Academic advisors—faculty members associated with or living in the Houses—help students choose their course load. These consultations focus on the overall degree of difficulty of the schedule, concerns about adjusting to the rigors of the School’s curriculum, and commitments to athletic or extracurricular activities. In addition to traditional academic courses, Lawrenceville students are required to meet other important educational obligations, including the following:
Part of becoming an educated citizen means knowing how to contribute to society in order to make the world a better place to live. Therefore, students fulfill a 40-hour community service requirement for graduation. Students often find that the hours they spend in community service are among their most fulfilling activities at the School. The Community Service Program is staffed with a director who coordinates relationships with local social outreach organizations to create both on- and off-campus service projects. Transportation is provided for students involved in off-campus service projects.

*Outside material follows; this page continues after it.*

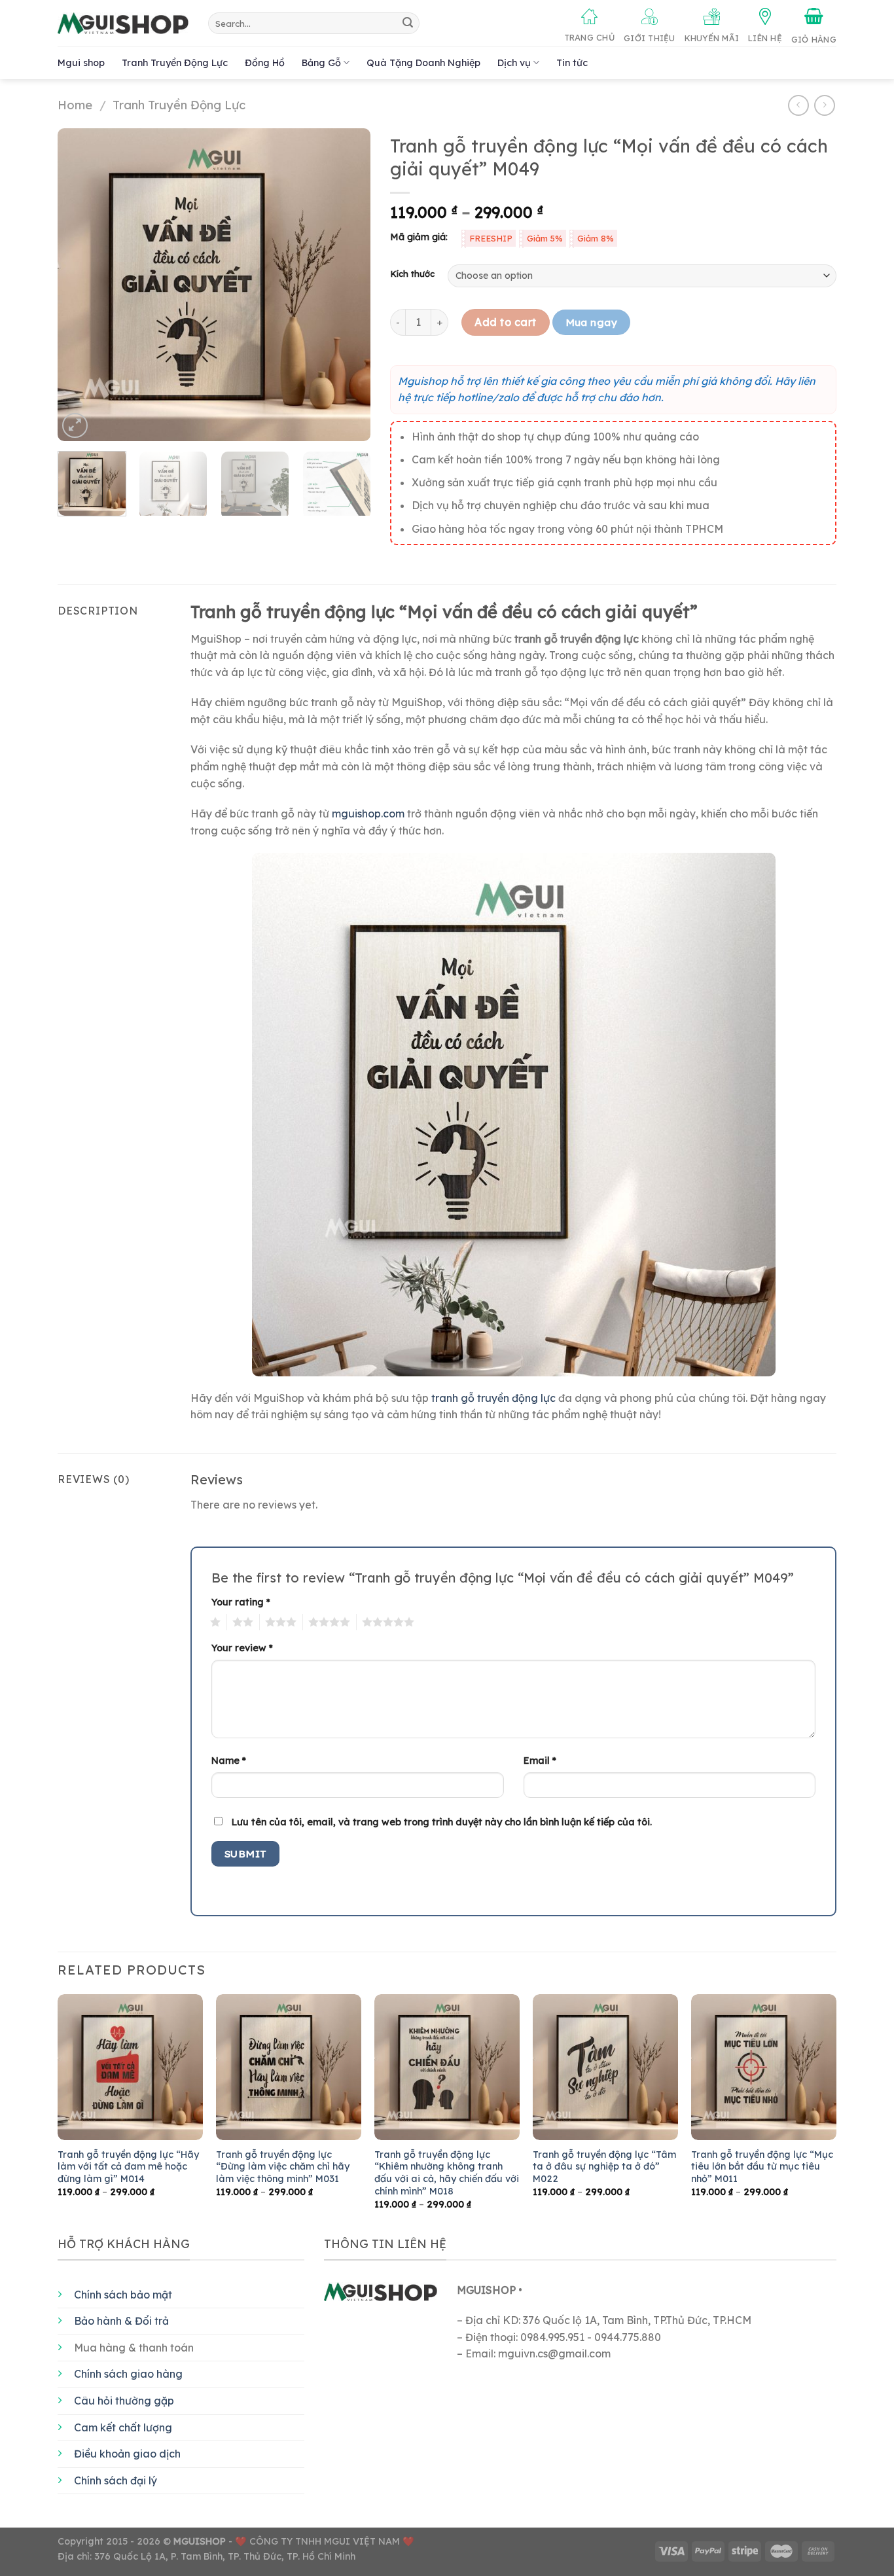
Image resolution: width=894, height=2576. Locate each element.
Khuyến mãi (712, 38)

Employing literature, history, art, and religion, this Second Form course enables students to learn how these disciplines interact and have a critical impact on the human condition. Students will look at a wide variety of cultures and epochs (Greco-Roman, India, and China) and develop skills in writing, grammar, reading, visual interpretation, computer literacy, and library research. In this foundational course of study, attention is given to developing the necessary skills and habits of mind to take full advantage of the Harkness Table. The Harkness Table has been a feature of the Lawrenceville classroom for over seventy years, but learning through discussion rather than lecture is a new experience for many students.
Personal Development Seminar
As a residential community, Lawrenceville takes seriously the concerns and challenges facing adolescents, and therefore requires Third and Second Formers to take a multi-week seminar designed to help them discuss issues ranging from friendship to sexuality to substance abuse to stress—with the goal of helping them make healthy decisions.
Full academic reports are sent home at the end of each trimester; interim reports are sent in the middle of each trimester. Reports include comments and grades from each teacher, indicating the student’s accomplishment, effort, and attitude. Interim reports are brief evaluations of the student’s academic situation at mid-term without specific grades. In addition to the formal reporting system in the middle and at the end of each term, teachers relay information about a student’s academic progress, both good and bad, to the adviser, Housemaster and the Academic Dean through reports called Academic Memos, sent at the discretion of each teacher throughout the term.